Romesco is a thick sauce, like pesto, and like pesto it is traditionally made with a mortar and pestle but a food processor brings it together in no time at all. If it were late summer I would be using my own roasted peppers, instead I used spicy and sweet piquillo, or bird’s beak peppers that also originate from northern Spain. Be sure to toast the almonds to enhance their nutty flavor, Spanish Marcona almonds would fill in nicely too.

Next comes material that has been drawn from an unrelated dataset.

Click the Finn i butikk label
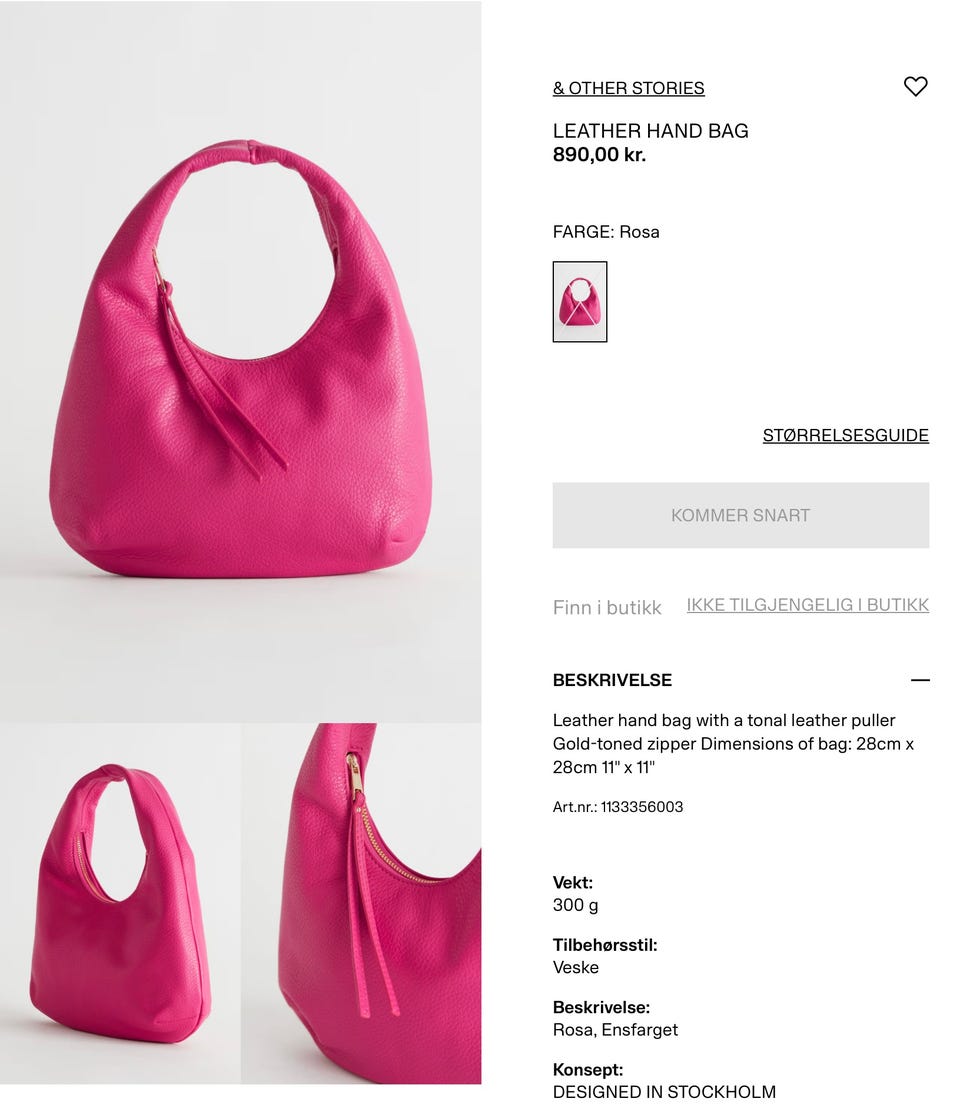 [607, 607]
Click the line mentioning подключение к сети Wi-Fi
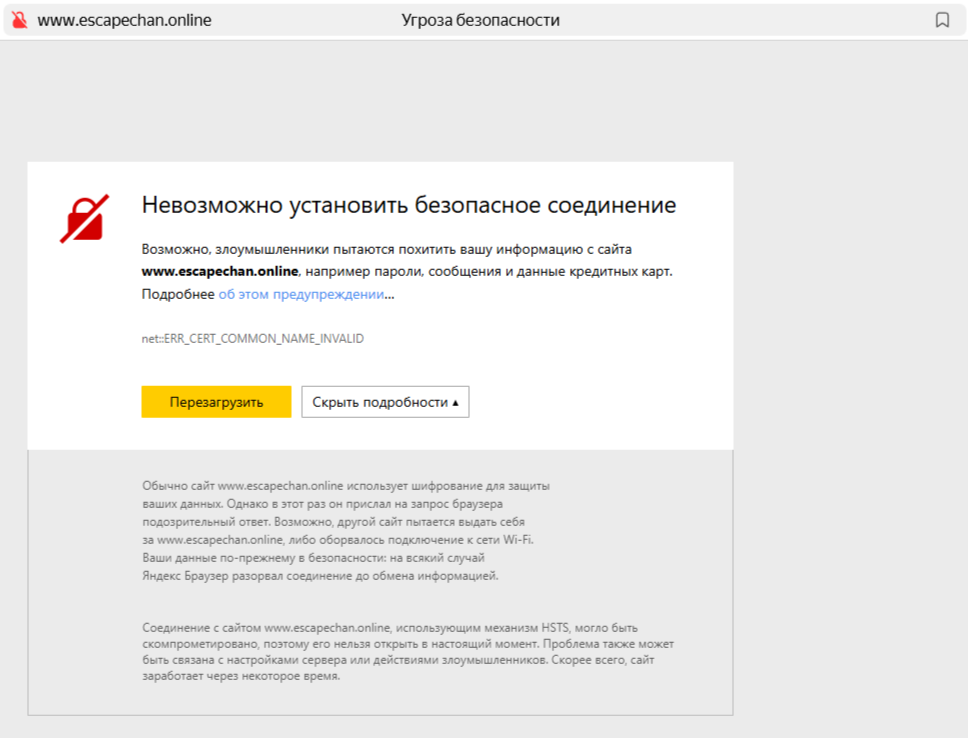 [337, 540]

Romesco sauce plays a part in a festival in northern Spain called Calcotada. It is an early spring event that celebrates the harvest of calcots, slender onions similar to baby leeks. After the calcot harvest, community festivals are held where the onions are grilled along with meat and other vegetables on outdoor barbecues. Once charred, the onions are wrapped in newspaper to steam and finish cooking. The not so proper way to eat a calcot is to put on a bib, pull back the blackened exterior, dip it in Romesco sauce, tilt your head back and pop the onion in your mouth, sword-swallower style. We don’t have calcots in our garden, but Joe was able to harvest some of last season’s leeks before they had a chance to go to seed. He grilled the leeks along with some asparagus and peppers to accompany our meal. I topped grouper with this sauce, but other firm fleshed white fish such as monkfish or mahi-mahi would work as well.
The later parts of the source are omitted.